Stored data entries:
::::::::

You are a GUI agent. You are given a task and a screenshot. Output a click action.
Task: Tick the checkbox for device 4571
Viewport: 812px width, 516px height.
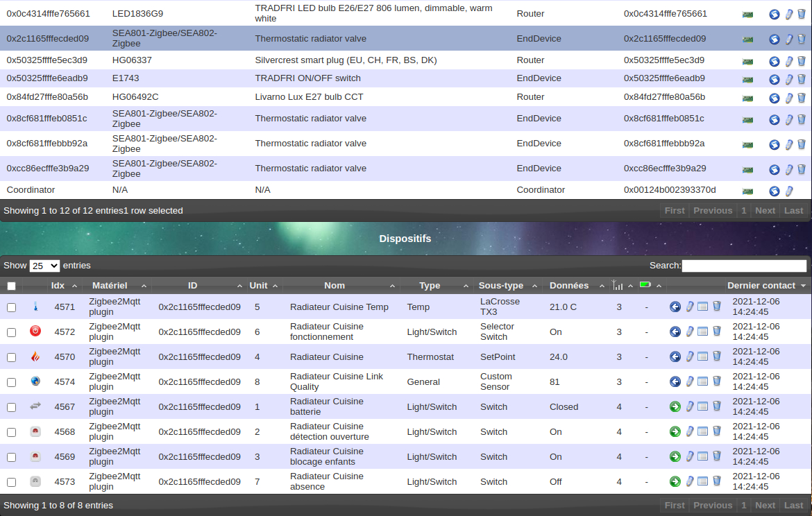pyautogui.click(x=11, y=307)
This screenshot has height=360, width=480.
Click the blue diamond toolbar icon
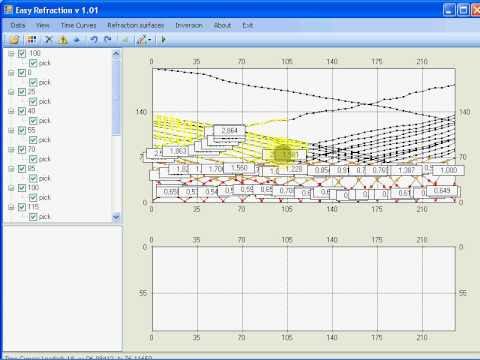[x=77, y=40]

::::::::

Respond with only the number of lines in the data that include the string "screenshot".

2